*Task item*
Would you reproduce, without any alteration, the lines from the opening line of the entries through the line that has "This screenshot has width=1024, height=512." in it?

*Data section*
#####
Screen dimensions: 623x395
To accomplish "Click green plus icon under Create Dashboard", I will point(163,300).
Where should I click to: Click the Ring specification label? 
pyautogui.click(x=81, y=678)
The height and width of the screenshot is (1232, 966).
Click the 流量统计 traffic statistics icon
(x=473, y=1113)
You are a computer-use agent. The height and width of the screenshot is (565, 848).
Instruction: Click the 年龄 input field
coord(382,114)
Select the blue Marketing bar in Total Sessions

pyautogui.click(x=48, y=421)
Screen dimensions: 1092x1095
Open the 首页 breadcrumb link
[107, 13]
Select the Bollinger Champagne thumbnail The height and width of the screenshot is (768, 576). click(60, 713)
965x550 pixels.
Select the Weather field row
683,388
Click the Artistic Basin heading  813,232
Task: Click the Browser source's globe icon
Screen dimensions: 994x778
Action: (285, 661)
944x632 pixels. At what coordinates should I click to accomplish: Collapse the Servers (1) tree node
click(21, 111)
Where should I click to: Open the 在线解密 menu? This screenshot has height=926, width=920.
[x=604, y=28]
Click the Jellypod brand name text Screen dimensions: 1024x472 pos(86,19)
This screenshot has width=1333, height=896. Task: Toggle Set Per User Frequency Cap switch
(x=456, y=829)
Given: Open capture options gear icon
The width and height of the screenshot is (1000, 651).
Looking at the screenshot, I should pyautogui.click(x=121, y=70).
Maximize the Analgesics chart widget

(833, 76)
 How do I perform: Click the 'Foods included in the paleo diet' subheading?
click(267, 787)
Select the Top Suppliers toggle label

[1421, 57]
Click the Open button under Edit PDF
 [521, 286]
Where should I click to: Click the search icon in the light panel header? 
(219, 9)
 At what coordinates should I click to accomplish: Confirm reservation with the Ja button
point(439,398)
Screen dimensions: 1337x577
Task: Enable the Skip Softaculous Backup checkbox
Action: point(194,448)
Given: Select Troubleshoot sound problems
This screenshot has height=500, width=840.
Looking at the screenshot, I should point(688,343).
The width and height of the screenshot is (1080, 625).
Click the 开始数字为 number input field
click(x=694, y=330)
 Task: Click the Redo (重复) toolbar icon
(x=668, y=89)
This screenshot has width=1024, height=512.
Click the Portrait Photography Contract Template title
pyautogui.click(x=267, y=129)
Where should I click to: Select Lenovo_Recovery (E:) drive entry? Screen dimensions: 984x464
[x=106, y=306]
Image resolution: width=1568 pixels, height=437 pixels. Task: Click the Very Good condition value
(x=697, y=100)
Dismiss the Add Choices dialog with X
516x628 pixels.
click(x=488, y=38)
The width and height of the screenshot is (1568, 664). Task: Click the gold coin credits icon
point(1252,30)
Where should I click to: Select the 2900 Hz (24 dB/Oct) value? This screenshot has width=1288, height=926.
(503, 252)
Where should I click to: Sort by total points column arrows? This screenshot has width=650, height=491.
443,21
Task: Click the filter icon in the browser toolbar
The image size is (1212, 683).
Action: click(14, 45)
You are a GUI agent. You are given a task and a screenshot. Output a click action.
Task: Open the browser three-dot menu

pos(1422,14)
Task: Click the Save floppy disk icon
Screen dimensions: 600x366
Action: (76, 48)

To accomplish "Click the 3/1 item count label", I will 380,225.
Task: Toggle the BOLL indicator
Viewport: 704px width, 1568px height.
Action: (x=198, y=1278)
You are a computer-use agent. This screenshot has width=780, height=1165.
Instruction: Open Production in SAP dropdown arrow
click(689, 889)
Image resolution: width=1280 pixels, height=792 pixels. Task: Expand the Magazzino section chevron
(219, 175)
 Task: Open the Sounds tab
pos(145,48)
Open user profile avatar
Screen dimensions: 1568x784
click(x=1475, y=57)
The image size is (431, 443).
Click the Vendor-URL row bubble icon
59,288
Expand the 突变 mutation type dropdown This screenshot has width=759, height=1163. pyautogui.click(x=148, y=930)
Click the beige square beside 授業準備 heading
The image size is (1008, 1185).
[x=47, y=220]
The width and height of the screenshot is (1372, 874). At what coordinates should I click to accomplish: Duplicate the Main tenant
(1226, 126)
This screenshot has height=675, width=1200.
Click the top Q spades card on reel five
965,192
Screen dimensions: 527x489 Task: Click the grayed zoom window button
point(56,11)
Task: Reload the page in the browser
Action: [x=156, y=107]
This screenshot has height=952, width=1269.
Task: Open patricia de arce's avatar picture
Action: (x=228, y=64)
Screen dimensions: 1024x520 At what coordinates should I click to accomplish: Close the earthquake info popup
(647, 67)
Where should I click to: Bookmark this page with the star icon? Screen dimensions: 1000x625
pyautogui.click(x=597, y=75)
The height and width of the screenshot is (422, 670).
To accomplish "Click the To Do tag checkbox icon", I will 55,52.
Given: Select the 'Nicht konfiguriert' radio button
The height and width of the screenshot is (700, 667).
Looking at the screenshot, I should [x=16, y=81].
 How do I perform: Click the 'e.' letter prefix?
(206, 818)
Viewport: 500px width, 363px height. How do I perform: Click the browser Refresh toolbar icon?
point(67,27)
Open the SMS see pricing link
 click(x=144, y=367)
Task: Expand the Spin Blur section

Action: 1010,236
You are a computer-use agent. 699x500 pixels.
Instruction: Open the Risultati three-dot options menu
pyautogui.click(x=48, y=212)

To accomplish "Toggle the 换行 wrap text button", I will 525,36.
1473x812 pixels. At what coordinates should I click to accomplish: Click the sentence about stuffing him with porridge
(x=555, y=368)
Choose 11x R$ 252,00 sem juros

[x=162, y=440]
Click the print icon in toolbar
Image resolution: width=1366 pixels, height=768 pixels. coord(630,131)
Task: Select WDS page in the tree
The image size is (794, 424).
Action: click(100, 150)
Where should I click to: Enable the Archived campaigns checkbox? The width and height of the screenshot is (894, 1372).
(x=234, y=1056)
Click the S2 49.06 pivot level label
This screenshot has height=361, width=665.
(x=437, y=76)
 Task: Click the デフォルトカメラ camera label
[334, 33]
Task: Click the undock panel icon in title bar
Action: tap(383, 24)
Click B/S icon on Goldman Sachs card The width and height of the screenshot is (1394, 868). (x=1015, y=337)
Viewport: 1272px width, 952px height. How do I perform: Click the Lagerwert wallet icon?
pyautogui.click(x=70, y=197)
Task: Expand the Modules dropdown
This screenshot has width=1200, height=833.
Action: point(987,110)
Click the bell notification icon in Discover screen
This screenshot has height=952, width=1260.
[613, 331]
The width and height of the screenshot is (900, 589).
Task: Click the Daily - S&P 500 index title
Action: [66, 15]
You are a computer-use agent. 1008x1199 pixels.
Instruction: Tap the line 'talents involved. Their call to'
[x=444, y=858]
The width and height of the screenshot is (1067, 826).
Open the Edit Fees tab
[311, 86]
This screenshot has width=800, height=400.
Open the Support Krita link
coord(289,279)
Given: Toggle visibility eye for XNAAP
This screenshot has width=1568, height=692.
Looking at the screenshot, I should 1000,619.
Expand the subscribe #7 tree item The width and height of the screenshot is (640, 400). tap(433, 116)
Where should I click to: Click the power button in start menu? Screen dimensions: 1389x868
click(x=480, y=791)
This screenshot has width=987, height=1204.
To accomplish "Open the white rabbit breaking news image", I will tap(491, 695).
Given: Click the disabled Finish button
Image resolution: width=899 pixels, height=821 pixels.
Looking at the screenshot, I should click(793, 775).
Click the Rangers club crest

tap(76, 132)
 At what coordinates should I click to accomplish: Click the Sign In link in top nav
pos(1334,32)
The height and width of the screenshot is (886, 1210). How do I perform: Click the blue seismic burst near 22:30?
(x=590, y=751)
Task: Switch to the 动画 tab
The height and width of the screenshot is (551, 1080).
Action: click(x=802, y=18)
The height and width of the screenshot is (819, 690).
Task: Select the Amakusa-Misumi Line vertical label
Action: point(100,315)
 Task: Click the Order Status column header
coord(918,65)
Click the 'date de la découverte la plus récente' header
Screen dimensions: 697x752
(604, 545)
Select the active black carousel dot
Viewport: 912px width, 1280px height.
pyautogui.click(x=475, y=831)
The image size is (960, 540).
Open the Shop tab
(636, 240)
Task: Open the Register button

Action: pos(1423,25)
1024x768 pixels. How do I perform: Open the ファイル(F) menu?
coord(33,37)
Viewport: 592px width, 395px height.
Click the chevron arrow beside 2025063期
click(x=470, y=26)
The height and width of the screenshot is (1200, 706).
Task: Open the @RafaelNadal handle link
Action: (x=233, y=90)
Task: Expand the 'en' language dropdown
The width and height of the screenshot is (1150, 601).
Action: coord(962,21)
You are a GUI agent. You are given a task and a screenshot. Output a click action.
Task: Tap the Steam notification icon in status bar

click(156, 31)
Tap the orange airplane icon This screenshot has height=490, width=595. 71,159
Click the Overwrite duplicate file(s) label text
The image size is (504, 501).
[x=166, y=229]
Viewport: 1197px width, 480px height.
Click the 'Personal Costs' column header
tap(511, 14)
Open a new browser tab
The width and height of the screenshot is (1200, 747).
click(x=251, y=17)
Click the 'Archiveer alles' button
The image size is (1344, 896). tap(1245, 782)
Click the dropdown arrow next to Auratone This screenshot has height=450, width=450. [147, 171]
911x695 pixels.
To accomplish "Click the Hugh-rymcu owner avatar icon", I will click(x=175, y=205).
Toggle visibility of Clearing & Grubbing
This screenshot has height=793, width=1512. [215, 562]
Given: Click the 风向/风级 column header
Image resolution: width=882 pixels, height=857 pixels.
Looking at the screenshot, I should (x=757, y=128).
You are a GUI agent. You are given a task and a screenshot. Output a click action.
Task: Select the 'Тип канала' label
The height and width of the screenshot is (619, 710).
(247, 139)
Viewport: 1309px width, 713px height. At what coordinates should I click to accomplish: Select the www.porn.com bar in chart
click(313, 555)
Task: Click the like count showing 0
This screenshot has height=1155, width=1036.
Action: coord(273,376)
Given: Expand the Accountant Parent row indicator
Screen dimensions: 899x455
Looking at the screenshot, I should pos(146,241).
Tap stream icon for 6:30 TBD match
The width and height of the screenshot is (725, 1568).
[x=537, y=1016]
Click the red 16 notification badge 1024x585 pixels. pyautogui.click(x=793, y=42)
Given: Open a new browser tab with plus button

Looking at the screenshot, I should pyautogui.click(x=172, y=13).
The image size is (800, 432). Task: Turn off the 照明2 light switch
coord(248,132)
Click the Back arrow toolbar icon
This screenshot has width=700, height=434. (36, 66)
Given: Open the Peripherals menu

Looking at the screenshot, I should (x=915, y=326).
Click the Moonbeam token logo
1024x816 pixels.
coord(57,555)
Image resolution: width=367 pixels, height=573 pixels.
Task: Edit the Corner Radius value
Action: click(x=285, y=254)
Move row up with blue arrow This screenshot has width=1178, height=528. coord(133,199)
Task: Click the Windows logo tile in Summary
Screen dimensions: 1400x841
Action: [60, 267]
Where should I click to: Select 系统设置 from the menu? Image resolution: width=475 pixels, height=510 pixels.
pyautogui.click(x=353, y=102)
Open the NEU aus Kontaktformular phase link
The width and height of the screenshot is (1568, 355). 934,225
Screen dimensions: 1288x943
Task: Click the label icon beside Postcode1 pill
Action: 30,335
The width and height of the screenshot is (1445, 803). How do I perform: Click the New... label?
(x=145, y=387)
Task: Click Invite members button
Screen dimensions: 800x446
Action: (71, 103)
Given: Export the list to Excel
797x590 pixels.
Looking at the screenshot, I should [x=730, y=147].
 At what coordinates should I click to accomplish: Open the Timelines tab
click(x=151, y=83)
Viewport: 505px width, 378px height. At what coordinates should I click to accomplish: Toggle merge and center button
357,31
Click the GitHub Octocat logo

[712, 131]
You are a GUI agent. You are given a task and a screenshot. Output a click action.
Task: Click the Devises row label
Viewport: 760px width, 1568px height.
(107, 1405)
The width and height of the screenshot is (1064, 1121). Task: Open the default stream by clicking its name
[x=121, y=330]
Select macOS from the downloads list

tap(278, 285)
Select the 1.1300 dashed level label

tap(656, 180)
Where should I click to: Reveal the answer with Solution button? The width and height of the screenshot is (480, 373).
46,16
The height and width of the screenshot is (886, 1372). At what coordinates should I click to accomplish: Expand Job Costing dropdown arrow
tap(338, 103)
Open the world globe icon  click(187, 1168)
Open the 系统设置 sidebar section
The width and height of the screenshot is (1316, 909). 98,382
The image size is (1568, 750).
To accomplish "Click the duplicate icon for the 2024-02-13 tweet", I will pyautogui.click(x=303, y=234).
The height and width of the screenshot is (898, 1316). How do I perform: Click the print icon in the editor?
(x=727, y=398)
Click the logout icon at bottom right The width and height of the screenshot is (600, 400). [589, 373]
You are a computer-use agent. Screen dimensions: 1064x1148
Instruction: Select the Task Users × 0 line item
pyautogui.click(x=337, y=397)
#####
*Task output*
Screen dimensions: 623x395
To accomplish "Click green plus icon under Create Dashboard", I will point(163,300).
Where should I click to: Click the Ring specification label? 
pyautogui.click(x=81, y=678)
The height and width of the screenshot is (1232, 966).
Click the 流量统计 traffic statistics icon
(x=473, y=1113)
You are a computer-use agent. The height and width of the screenshot is (565, 848).
Instruction: Click the 年龄 input field
coord(382,114)
Select the blue Marketing bar in Total Sessions

pyautogui.click(x=48, y=421)
Screen dimensions: 1092x1095
Open the 首页 breadcrumb link
[107, 13]
Select the Bollinger Champagne thumbnail The height and width of the screenshot is (768, 576). click(60, 713)
965x550 pixels.
Select the Weather field row
683,388
Click the Artistic Basin heading  813,232
Task: Click the Browser source's globe icon
Screen dimensions: 994x778
Action: (285, 661)
944x632 pixels. At what coordinates should I click to accomplish: Collapse the Servers (1) tree node
click(21, 111)
Where should I click to: Open the 在线解密 menu? This screenshot has height=926, width=920.
[x=604, y=28]
Click the Jellypod brand name text Screen dimensions: 1024x472 pos(86,19)
This screenshot has width=1333, height=896. Task: Toggle Set Per User Frequency Cap switch
(x=456, y=829)
Given: Open capture options gear icon
The width and height of the screenshot is (1000, 651).
Looking at the screenshot, I should pyautogui.click(x=121, y=70).
Maximize the Analgesics chart widget

(833, 76)
 How do I perform: Click the 'Foods included in the paleo diet' subheading?
click(267, 787)
Select the Top Suppliers toggle label

[1421, 57]
Click the Open button under Edit PDF
 [521, 286]
Where should I click to: Click the search icon in the light panel header? 
(219, 9)
 At what coordinates should I click to accomplish: Confirm reservation with the Ja button
point(439,398)
Screen dimensions: 1337x577
Task: Enable the Skip Softaculous Backup checkbox
Action: point(194,448)
Given: Select Troubleshoot sound problems
This screenshot has height=500, width=840.
Looking at the screenshot, I should point(688,343).
The width and height of the screenshot is (1080, 625).
Click the 开始数字为 number input field
click(x=694, y=330)
 Task: Click the Redo (重复) toolbar icon
(x=668, y=89)
This screenshot has width=1024, height=512.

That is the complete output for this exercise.